Colombia's main leftist guerrilla group, FARC, has announced a 30-day ceasefire at ongoing peace talks with the government, taking place in Cuba. They said they hoped the government in Bogota would respond in kind.
The Revolutionary Armed Forces of Colombia (better known by the Spanish language acronym FARC) pledged a unilateral ceasefire, starting on December 15 and lasting 30 days, at peace talks with the Colombian government on Sunday.
The development followed a bombing outside a police station (aftermath pictured above) in the southwestern Colombian town of Inza early on Saturday, which the army blamed on FARC fighters.
"In a unilateral manner we order all our units … to cease fire and hostilities for 30 days," FARC negotiator and spokesman Pablo Catatumbo told reporters, reading a prepared statement at peace talks in the Cuban capital Havana.
FARC also ordered its fighters to "remain alert for any enemy operations" and to respond to them "without delay."
The leftist guerrilla group, established in 1965 and in conflict with the authorities ever since, said it hoped that the government led by President Juan Manuel Santos would "respond to this gesture by suspending operations."
The Colombian government delegation left the talks in Havana on Sunday without issuing an immediate reaction.
When the Cuban peace talks were launched in November 2012, FARC offered a similar two-month unilateral ceasefire but later lifted it when the government refused to reciprocate.

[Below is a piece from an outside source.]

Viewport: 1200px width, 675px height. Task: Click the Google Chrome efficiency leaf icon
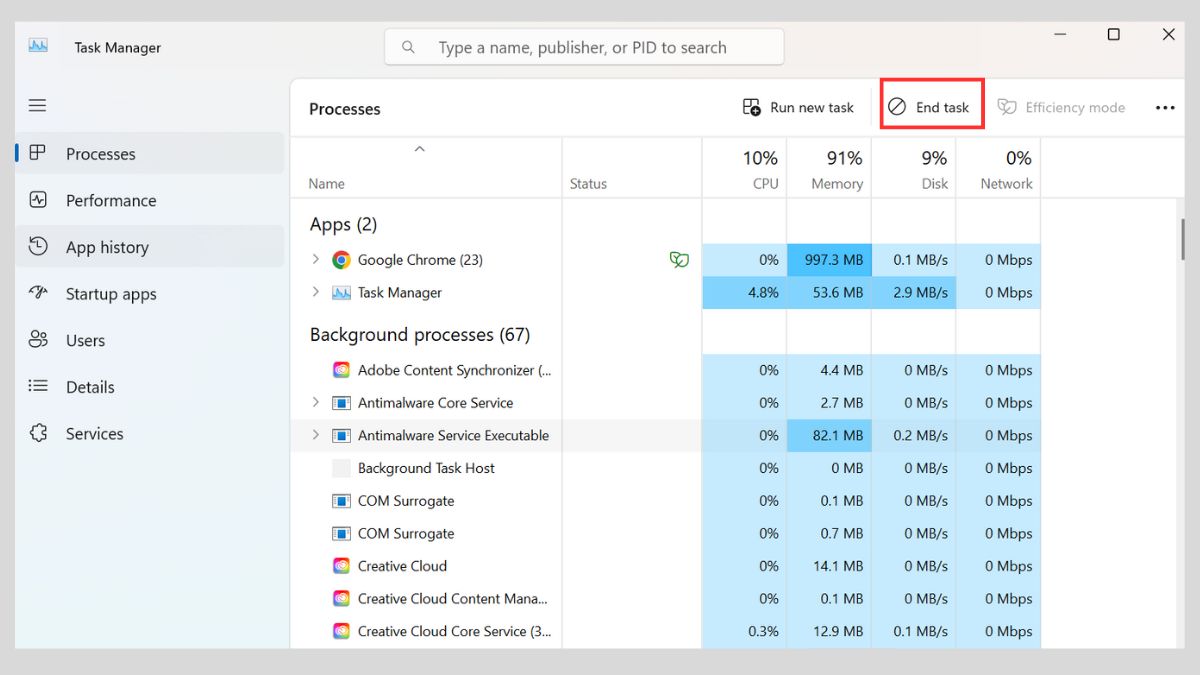679,260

President Santos, running for re-election next year, had previously said he believed that offering a ceasefire before brokering a peace deal would give the rebels a strategic advantage.
According to the Colombian army, eight people - two civilians, a police officer and five members of the military - were killed in Saturday's bombing. The army said the attack "clearly shows that the FARC continue to systematically commit acts of terrorism against civilians."
Negotiators in Havana identified five areas requiring resolution, and have so far reached agreements on agrarian reform and FARC's eventual return to politics once a comprehensive peace accord is penned.
The current round of talks focus on the issue of drug trafficking; Colombia is one of the world's most prolific exporters of cocaine. FARC and Santos' government also hope to reach accords on disarmament and reparations for victims of the almost 50-year conflict. More than 200,000 people are thought to have died in the fighting.